Out of the Park Baseball 19 will ship worldwide on March 22, but there’s still time to pre-order it for $35.99 and get the game 3 days early, on March 19.
Last time, we took a look at the amazing new 3D player models and improved 3D stadiums in OOTP 19. That’s not all that was improved, though: The entire in-game user interface was revamped as well, from the pre-game screen through to the final wrap-up and box score. It’s a sleek, engaging experience that will make you want to spend more time calling the shots from the dugout.
Let’s start with the pre-game screen. Player images now appear in each spot in the batting order, along with a comparison that uses the logo of the superior team, for a quick view of how the clubs match up. Status icons, including ones that show hot and cold streaks, as well as how tired pitchers are, show up here too.
As in past versions of the game, you can click through various sub-screens before starting the contest. The new Team Leaders screen showcases the new format for leader boards, with a nice big shot of the player who’s on top in each category. Whereas in past versions, the “Show customizable player list” view was the default option, now the default is shows new split lists that let you see pitchers and hitters at the same time. You can also now see the pitchers’ bullpen roles.

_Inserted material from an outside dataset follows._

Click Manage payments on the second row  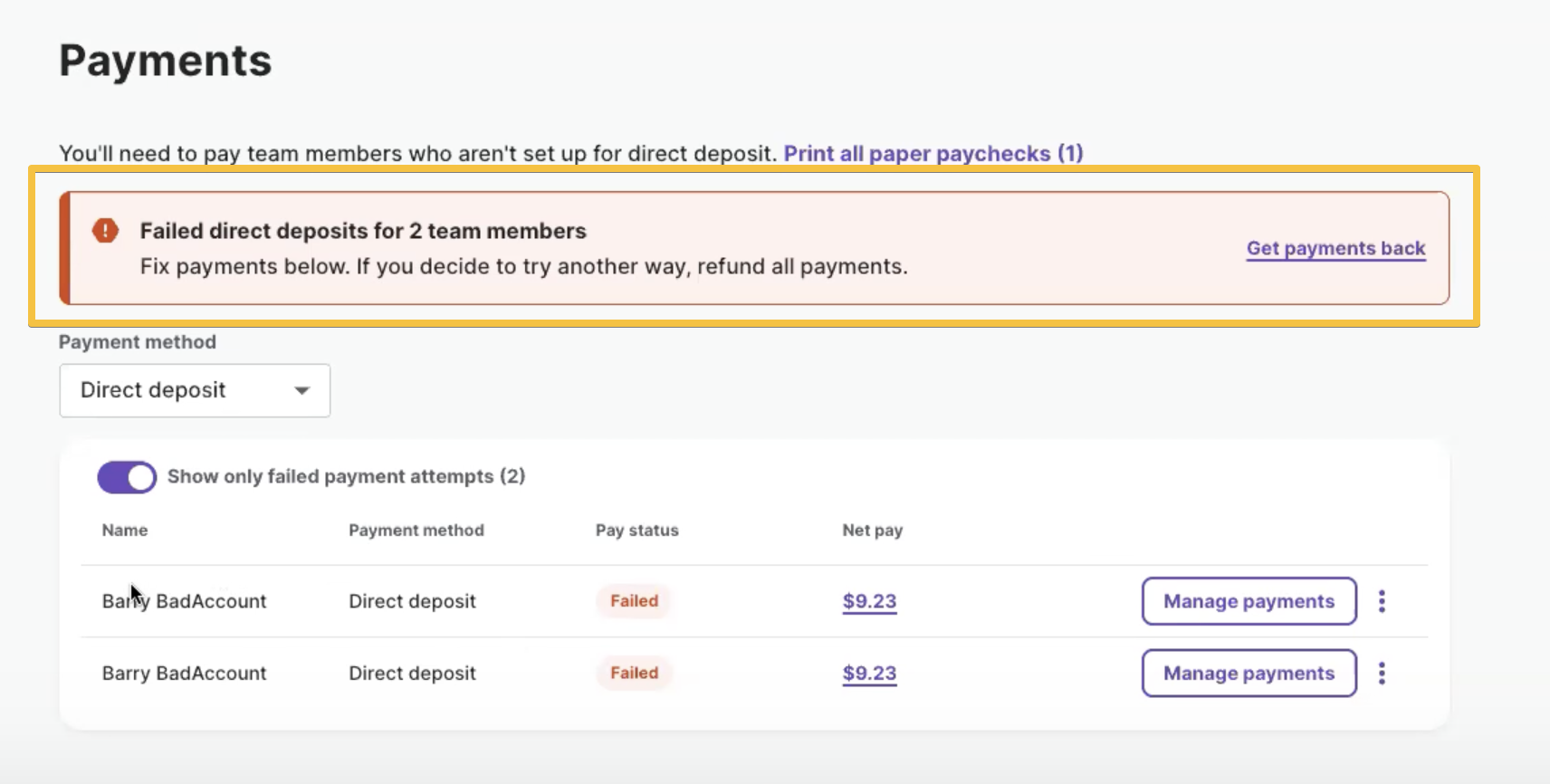[x=1249, y=673]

The Team Stats screen has also been improved, with the general game options running down the middle of the screen for easy accessibility.
After you click “Start Game,” you’re taken to the new in-game view, which has been completely redesigned. It has a modern look, complete with a logo for the fictional Baseball News Network that makes it feel like a TV broadcast. The score display in the upper left was also modeled after modern baseball telecasts – in a nice touch, there’s also a clock that advances with the game.
At the bottom of the screen, nice big widgets showcase the hitter and pitcher for each at-bat, with images for both and a handy meter that shows how tired the pitcher is. The controls that allow you to decide whether to pitch around, steal a base, and so forth are now at the top of the screen, which makes more sense.
As in past versions of the game, there are plenty of options at the top of the screen too, including the ability to switch to Classic View in either 2D or 3D, various ways you can configure the on-screen widgets and change between camera views, and ways to change the play-by-play speed and other features. You can also quick-play until a certain point in the game, including the next time there are runners in scoring position.
If you have a large computer screen, you’ll appreciate all the extra stuff you can summon, if you want. There’s an out-of-town scoreboard that cycles through the scores of the other games that day (there’s also a screen for those scores that shows scoring updates and top performers too), along with a pitch location widget, a heads-up that shows fielder positions, and a widget with weather and ballpark information. If your display is large enough, you could feel like you’re running MLB Command Central on your computer.
Finally, there are two new options to hide all the widgets and/or the entire top area while playing, so you can watch all the action play out in fullscreen mode without any distractions.
After the final out
When the game ends, you can view a recap, game log, and box score, with options to generate a WPA (Win Probability Added) Graph and edit the recap, if you feel you’re a better journalist than the game’s news generation system. All of those things were available in the past, as was the option to save a replay of the game before exiting and finishing out another day of MLB action.
If you’ve enjoyed playing out your games in past versions of OOTP, you’ll enjoy it even more now with the sleek, newly redesigned in-game screen. And if you don’t typically play out your games, we’re guessing you might just feel the need to do so once or twice this year, if only to savor the experience.